Memburu Cinta



“Bagaimana kalau ini membuat pernikahan mereka batal?” - Irina.

Siapa pun memiliki hak untuk menikah. Menikahlah dengan siapa pun yang kamu inginkan di dunia ini. Melukislah masa depan bersamanya. Sehingga jalan kehidupan yang kamu jalani akan menyenangkan hingga akhir usia. Aku yakin itu. Sampai kemarin aku masih meyakininya. Sebelum undangan itu aku terima. Sebelum dua nama tertera di sana. Apakah kebahagiaan harus selalu tertulis di atas penderitaan orang lain?

Masih teringat dengan jelas di kepalaku, sebelas tahun yang lalu, bagaimana kisah cinta yang sebenarnya. Sebelum undangan ini datang ke pangkuanku. Eri, sebelas tahun yang lalu mencintai perempuan yang sama. Hari ini pun dia masih mencintainya. Bahkan akan menikah bersamanya. Kemudian aku masih saja memikirkan orang yang sama. Orang yang tak pernah mencintaiku.

Masa SMA mungkin akan menjadi masa yang menyenangkan seandainya cinta pertama kita berbalas. Tapi sebelas tahun aku menunggu Eri untuk mencintaiku, dia tetap mencintai perempuan yang sama. Juli, sahabat baikku yang sejak kelas satu SMA duduk sebangku denganku. Penolakan Juli sebelas tahun yang lalu tak menyurutkan perasaan cinta Eri. Dia terus memelihara perasaan itu. Hari ini aku harus mengakui bahwa Eri benar. Bahwa kita harus memperjuangkan cinta yang kita inginkan.

Juli luluh, setelah sebelas tahun yang lalu membeku. Eri berhasil membuat karang es di hatinya karena tak mempercayai cinta, meleleh. Juli selama ini memang tak ingin menikah dengan siapa pun.

“Menikah itu hanya untuk orang yang bodoh.”

“Orang tuaku menikah, mereka bahagia, terlepas dari bodoh tidaknya keputusan itu, Juli.”
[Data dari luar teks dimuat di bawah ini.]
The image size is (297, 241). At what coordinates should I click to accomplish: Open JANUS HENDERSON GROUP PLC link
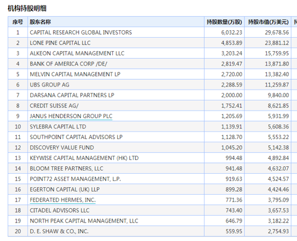(x=71, y=116)
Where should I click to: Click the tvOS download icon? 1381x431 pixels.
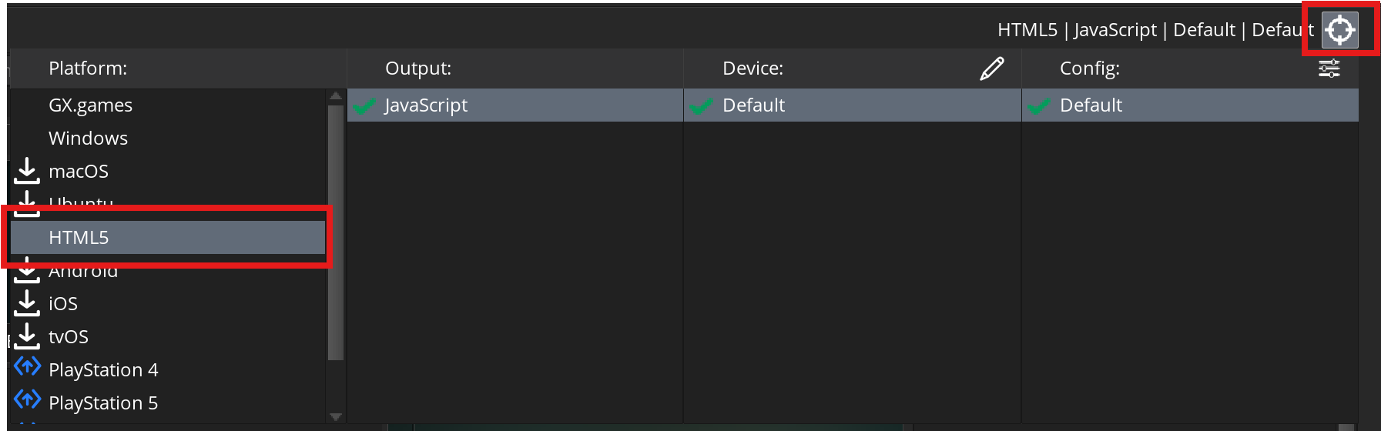(x=27, y=336)
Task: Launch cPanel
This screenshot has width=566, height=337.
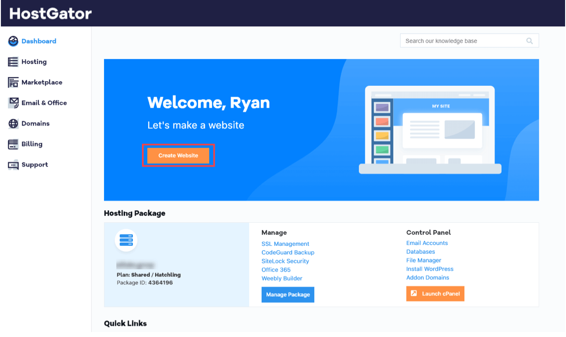Action: [435, 293]
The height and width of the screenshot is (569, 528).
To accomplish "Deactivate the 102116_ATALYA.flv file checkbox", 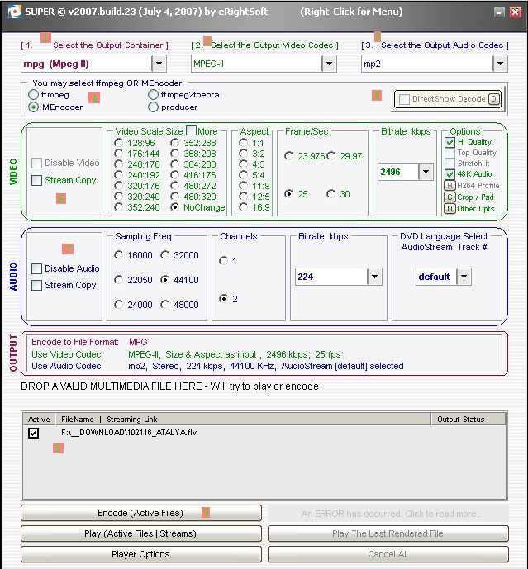I will tap(34, 433).
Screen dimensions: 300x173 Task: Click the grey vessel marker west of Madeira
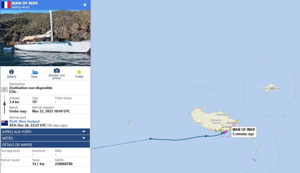pos(130,122)
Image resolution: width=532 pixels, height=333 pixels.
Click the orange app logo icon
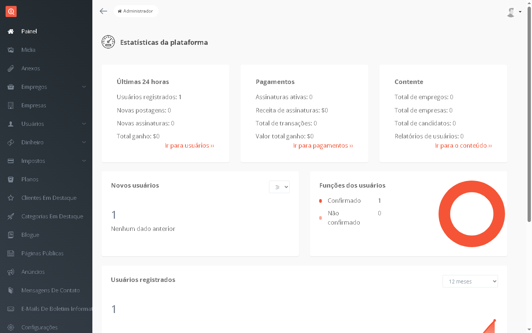pyautogui.click(x=11, y=11)
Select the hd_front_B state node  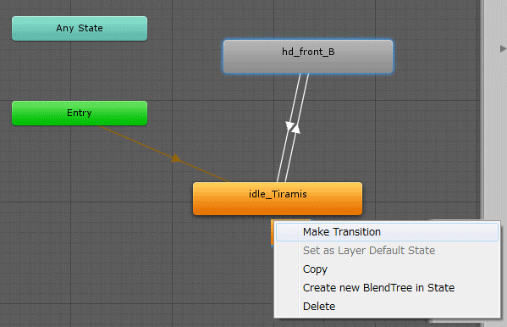308,57
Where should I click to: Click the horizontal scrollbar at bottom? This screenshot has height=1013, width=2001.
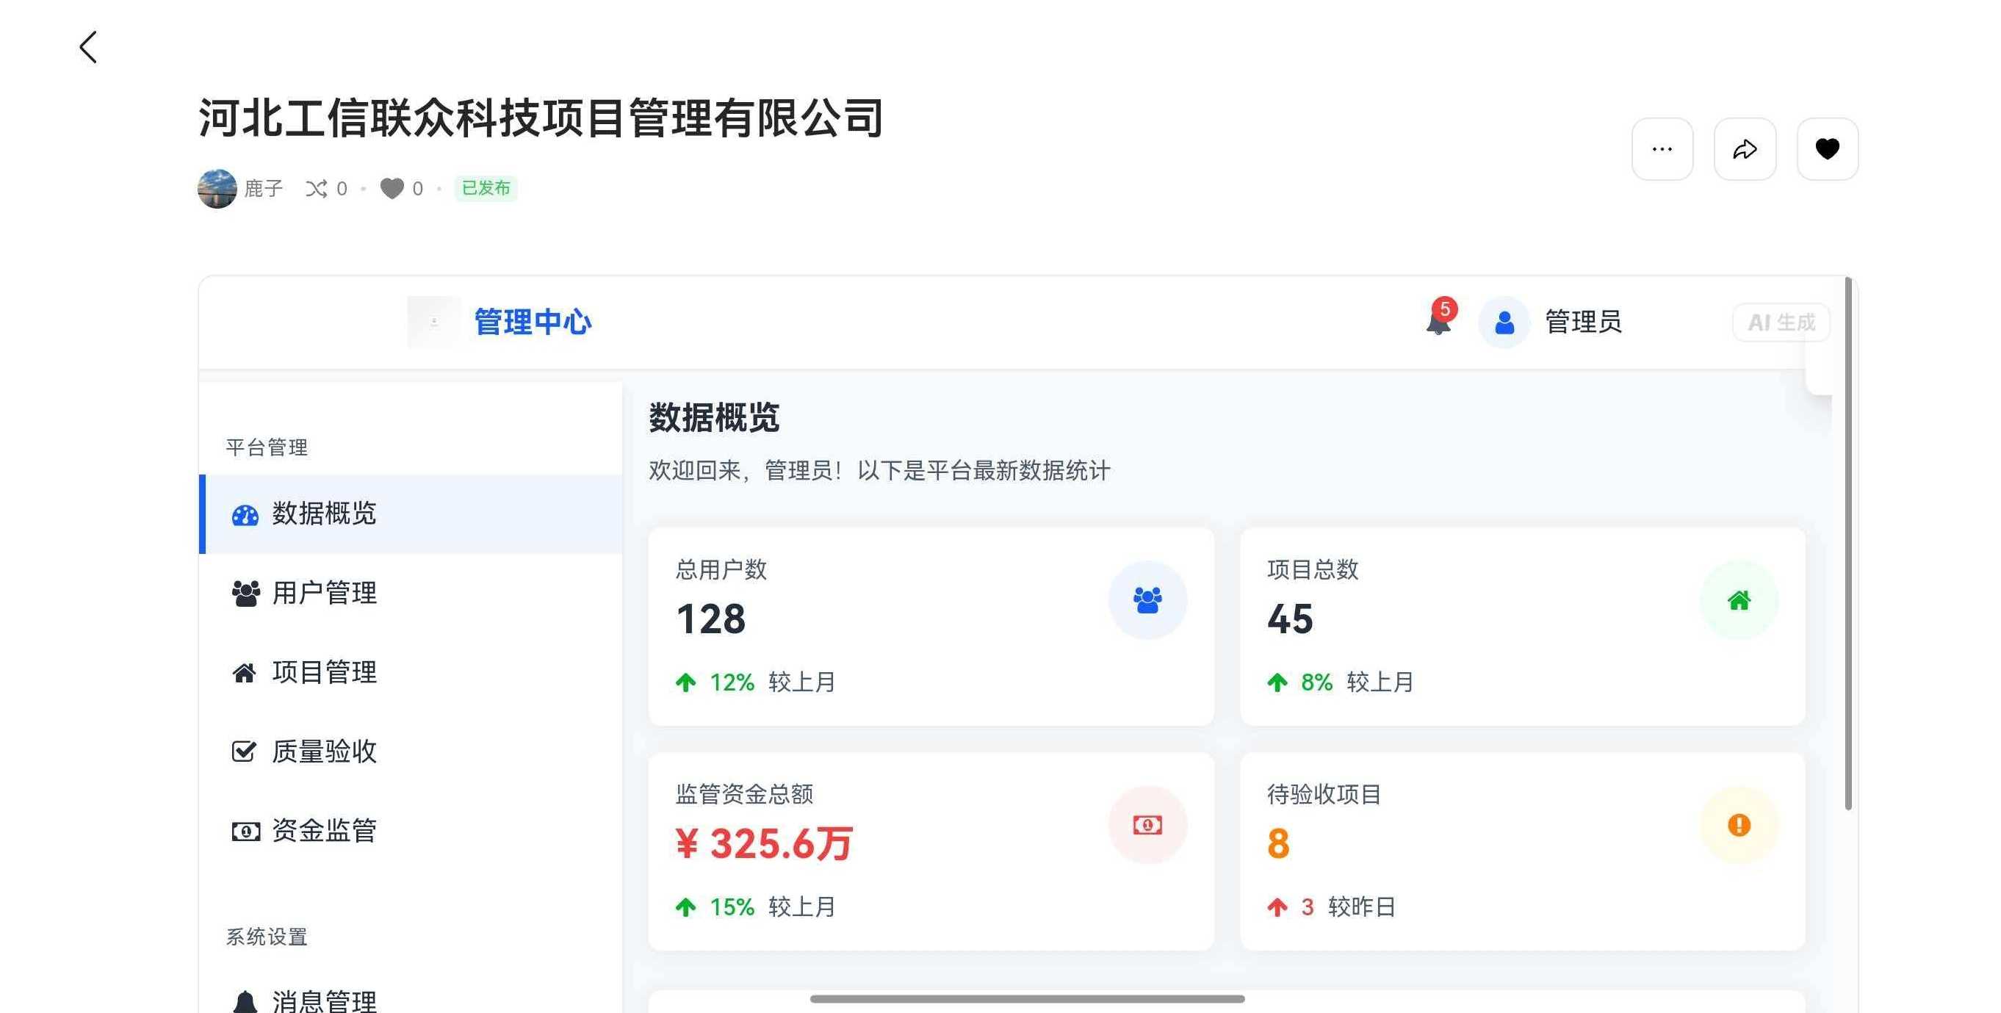pos(1026,999)
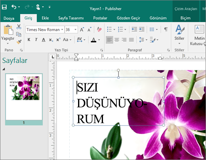Click the Grow Font icon
This screenshot has width=206, height=160.
point(82,29)
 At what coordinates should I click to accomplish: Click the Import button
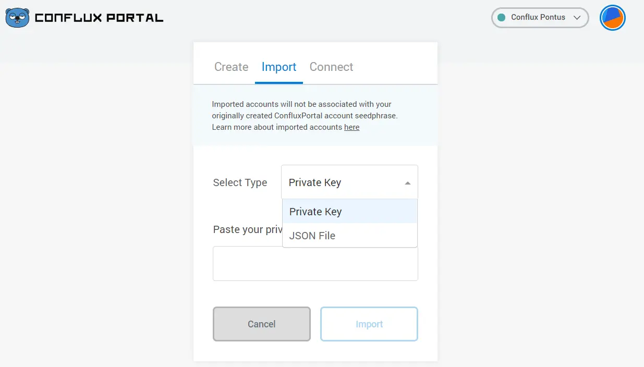[x=369, y=324]
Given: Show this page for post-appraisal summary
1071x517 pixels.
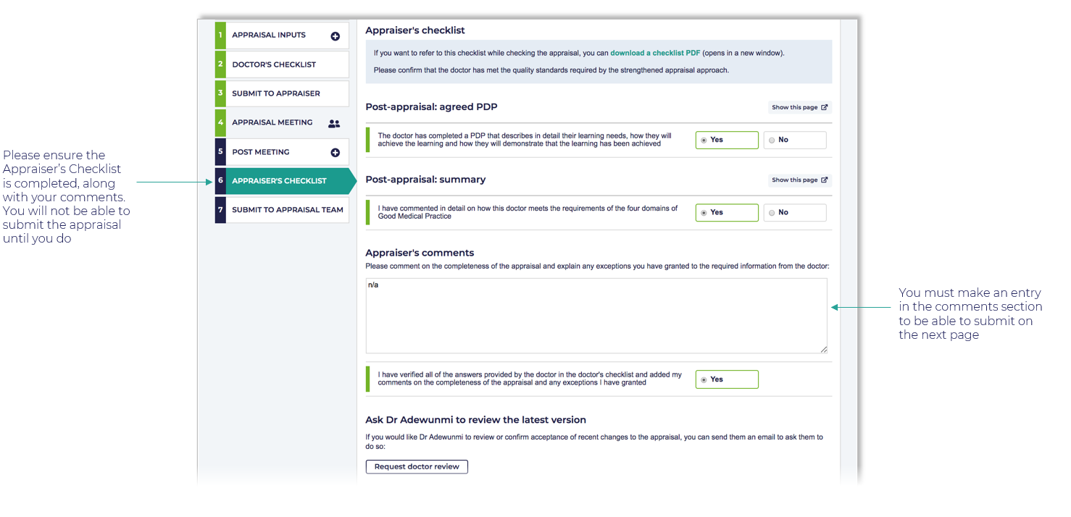Looking at the screenshot, I should (799, 180).
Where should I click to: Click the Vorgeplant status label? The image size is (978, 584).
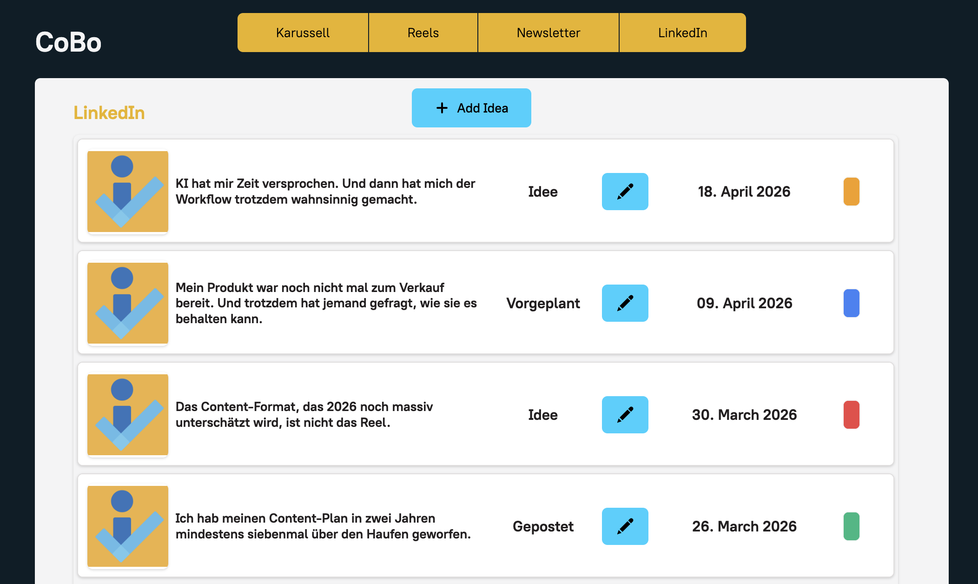[x=543, y=303]
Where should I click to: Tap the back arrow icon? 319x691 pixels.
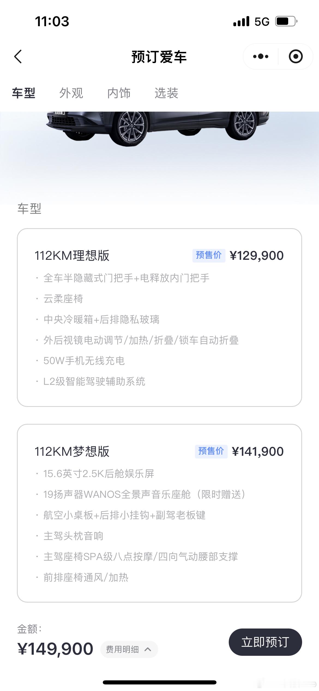18,57
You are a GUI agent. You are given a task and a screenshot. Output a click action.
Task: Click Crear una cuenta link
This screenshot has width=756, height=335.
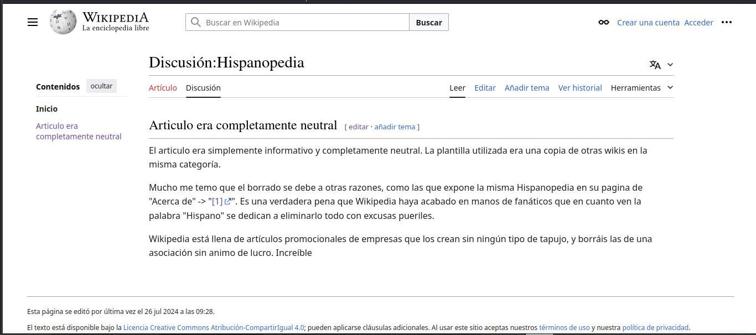(648, 23)
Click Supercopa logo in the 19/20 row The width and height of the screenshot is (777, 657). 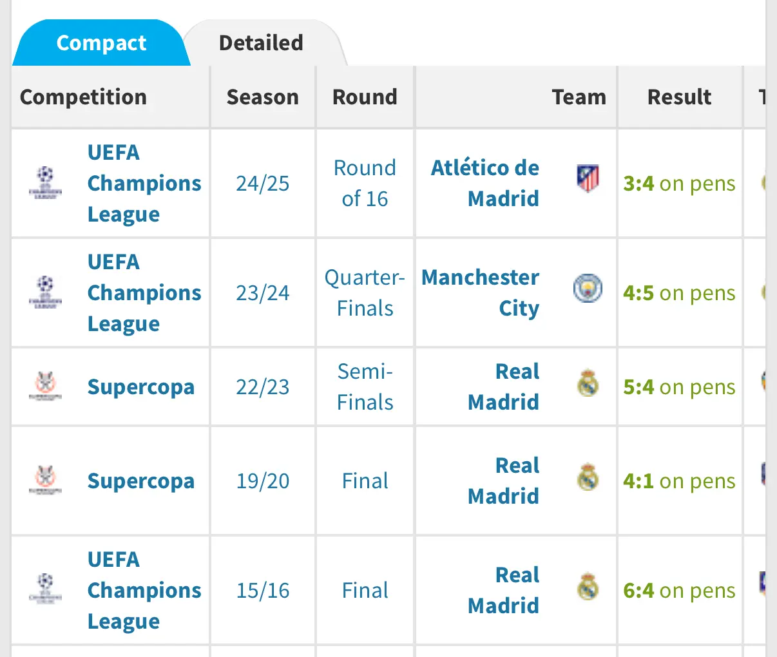pos(46,481)
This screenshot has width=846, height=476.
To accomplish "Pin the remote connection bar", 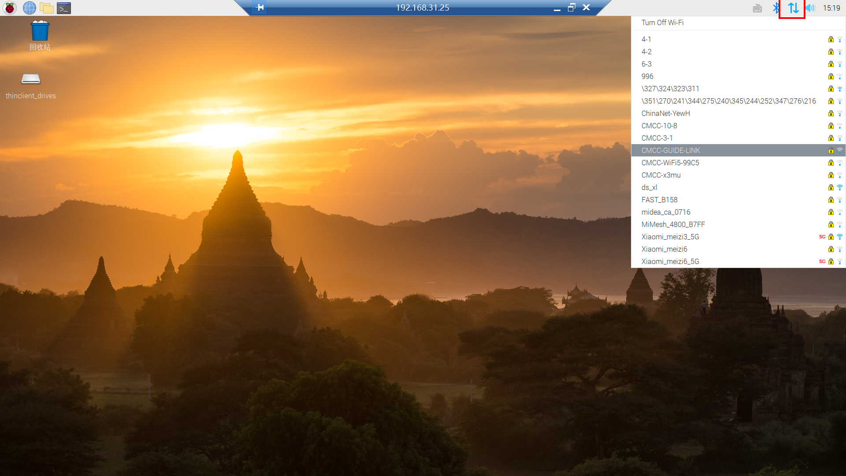I will [260, 7].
“Irina, kamu belum melihat apa yang sesungguhnya terjadi di antara mereka. Tidak mungkin mereka tak pernah bertengkar mengenai sesuatu. Setidaknya ayahmu pasti pernah memukul ibumu sekali dalam setahun.”

Bagaimana aku menjelaskan pada Juli, bahwa kedua orang tuaku sangat rukun. Ayahku sangat mencintai ibuku. Walaupun aku tahu, ibuku dulu menikah karena keinginan orang tuanya. Dijodohkan? Tidak pula bisa dikatakan demikian. Ayah yang membawa keluarganya karena jatuh cinta pada ibu saat melihat ibu untuk pertama kali di dermaga Sheng Hie. Perempuan yang mendatangi dermaga hanya untuk menikmati mentari sore hari terlihat bagai bidadari di mata ayah.